--- Trecho fornecido ---

A Colômbia não vai se transformar num passe de mágica. Será uma corrida de obstáculos, até se endereçar o rumo traçado para a paz. O primeiro obstáculo será o plebiscito de dia 2 de outubro. O segundo, a implementação dos acordos de paz.

Há temas transcendentes cujo diagnóstico ficaram plasmados nas mais de 200 páginas do acordo, e que hoje se transformam em desafios imediatos: a pedagogia para entender os acordos, seu cumprimento, o tema dos grupos paramilitares de direita e seu desarmamento e as soluções para outros vários conflitos sociais, econômicos e políticos relacionados com a falta de garantias em saúde, educação, investimento social, emprego e serviços públicos.

Também existe o risco de que o “não” ganhe o plebiscito. O exemplo do ocorrido no Reino Unido com o “brexit” serve de alerta. É necessário uma estratégia para explicar os acordos: a maioria da população está tomando decisões baseadas não numa leitura e análise dos acordos, mas sim na informação da imprensa, a que reflete os interesses do poder fático.

Até hoje, o governo descumpriu 87% dos acordos com diversos setores sociais, após greves e manifestações por condições dignas de saúde, educação, trabalho e desenvolvimento agrário.

--- Material ---

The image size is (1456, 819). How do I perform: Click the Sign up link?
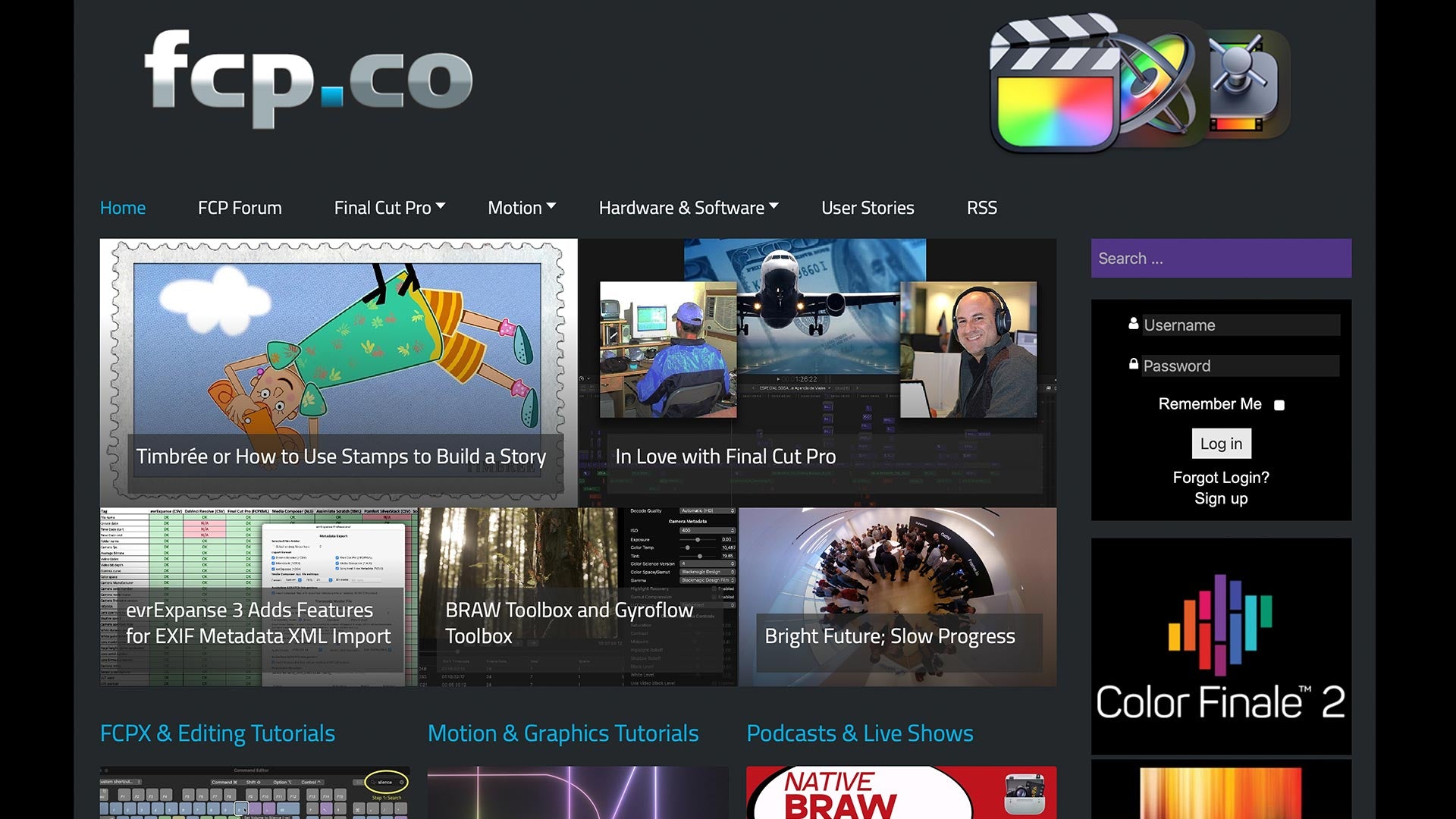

---

• Conjunto de tarefas:
• a. Responda com base no texto sobre a paz na Colômbia:
(i) Qual será o primeiro obstáculo no caminho para a paz?
(ii) Quantas páginas tem o acordo?
(iii) Que percentual dos acordos com diversos setores sociais o governo descumpriu até hoje?
• b. Reproduza fielmente o trecho do texto sobre a paz na Colômbia que vai de "Há temas transcendentes" a "e serviços públicos.", incluindo essas duas passagens.
• c. Retome o texto sobre a paz na Colômbia e continue-o a partir do ponto em que ele termina.

• Respostas esperadas:
• a.
(i) O plebiscito de 2 de outubro.
(ii) Mais de 200 páginas.
(iii) 87%.

• b.
Há temas transcendentes cujo diagnóstico ficaram plasmados nas mais de 200 páginas do acordo, e que hoje se transformam em desafios imediatos: a pedagogia para entender os acordos, seu cumprimento, o tema dos grupos paramilitares de direita e seu desarmamento e as soluções para outros vários conflitos sociais, econômicos e políticos relacionados com a falta de garantias em saúde, educação, investimento social, emprego e serviços públicos.

• c.
O próprio conceito de paz deve chegar a toda a cidadania, tanto as comunidades rurais e urbanas, incluindo aos que foram vítimas diretas do conflito armado quanto os que viveram a guerra através das telas de seus televisores. O número de distritos especiais, vagas diretas para as FARC no Congresso, ou o número de hectares disponíveis ao fundo de terras, foram alguns dos temas que só se resolveram no acordo final, e que a cidadania desconhece até hoje.

O Estado deve dar as garantias necessárias para a integridade dos guerrilheiros, para que se reintegrem à vida civil, e para isso é imprescindível o desmantelamento real e efetivo dos grupos paramilitares de direita, que estão presentes em 22 departamentos mantêm 88 municípios em situação de extremo risco extremo – só em 2015, essas milícias participaram em 1064 casos de violações aos direitos humanos, entre ameaças, atentados, torturas, estupros e execuções.

O paramilitarismo não é uma ameaça somente para as FARC, mas também para defensores dos direitos humanos, que temem que se possa caminhar para uma situação semelhante a que o país viveu no genocídio cometido nos Anos 80 pela União Patriótica, e também que continuem as ameaças contra aqueles que denunciam a persistência das violações aos direitos humanos contra os que querem recuperar suas terras, ou simplesmente trabalhar pela paz.

Com o propósito de contribuir para a geração de condições a curto e longo prazo que facilitem a construção de projetos de vida com civilidade, se tomaram medidas relacionadas com a atenção dos direitos de cada ex-combatente, em termos de saúde, acompanhamento psicossocial, educação e reunificação com núcleos familiares, entre outros, apoios econômicos excepcionais e transitórios, para a garantir certa estabilidade financeira após o abandono das armas.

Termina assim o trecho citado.